“Scholarships Let Students Immerse in Research”
I’ve always grown up around bodies water, the East River in my backyard, the Mediterranean in view from my uncle’s, and the Seine a train ride from my grandma’s.
My dad planned it that way. He grew up near the Loire River in France. His parents didn’t know how to swim because their parents were terrified of strong currents (drowning was the most common pre-mature death there). He vowed to make sure he would do better. So at a very young age, I learned to love the sea. My papa is one to swim all the way out to the bouey limit, while my mom would glamorously sit by the shore. If he left without me, I wouldn’t dare go out there alone though. I was terrified of the rare possibility that I would be dragged to the bottom by a shark or die from the fatal brush of an Australian Jellyfish. So I took up scuba diving to know what exactly was below me while I swam and discover the ecology surrounding it. Somewhere along the way, theatre took precedence. But the sea was still there. Carnegie Mellon doesn’t know, but I really used my required elective classes to pursue my art through an ecological lens. And the question came up: How can I conserve the seas and our oceans through art? Ecodrama.

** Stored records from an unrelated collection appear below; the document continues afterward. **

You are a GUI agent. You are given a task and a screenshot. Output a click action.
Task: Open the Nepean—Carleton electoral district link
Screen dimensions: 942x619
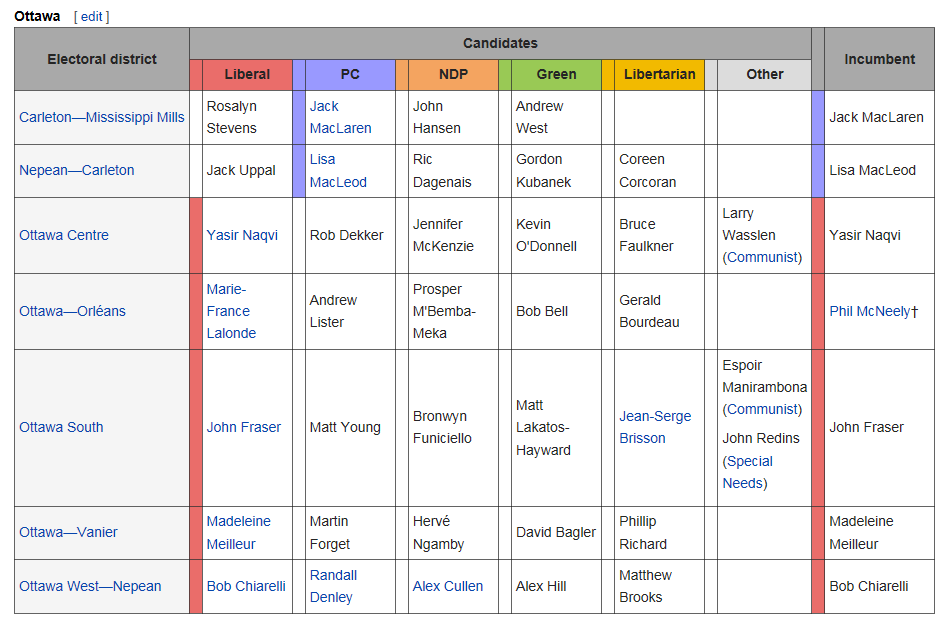click(x=76, y=170)
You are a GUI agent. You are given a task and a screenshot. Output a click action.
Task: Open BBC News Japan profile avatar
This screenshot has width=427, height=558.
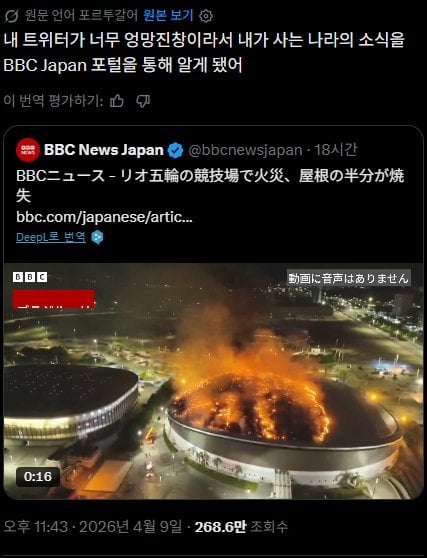[x=28, y=150]
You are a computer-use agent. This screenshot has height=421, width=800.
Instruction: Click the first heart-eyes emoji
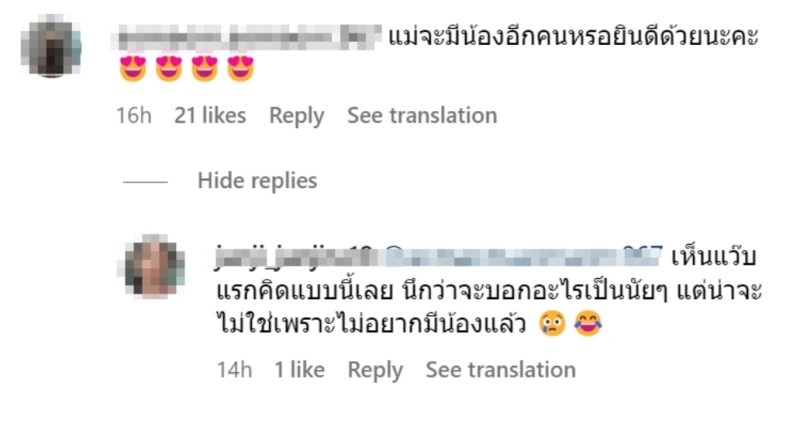132,71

Introduced to me by Professor Wendy Arons, ecodrama is a genre in theatre which incorporates theatre and ecological concepts. In the summer of 2015 I traveled to Indonesia to conduct research on fluorescent proteins in corals and experiment with underwater cinematography. The following summer I directed a devised piece using Laban movement qualities and Balinese dance to depict the effects of fish-fence farming on an already fragile community in the Pacific off of Hoga Island. The piece examines our use of water and misconceptions that the seas “will always provide”, when it is a finite resources. Below are pictures from the experience. In the following months I won an award for “Artistic Excellence” and “Environmental Studies” at the Meeting of the Minds Symposium at Carnegie Mellon.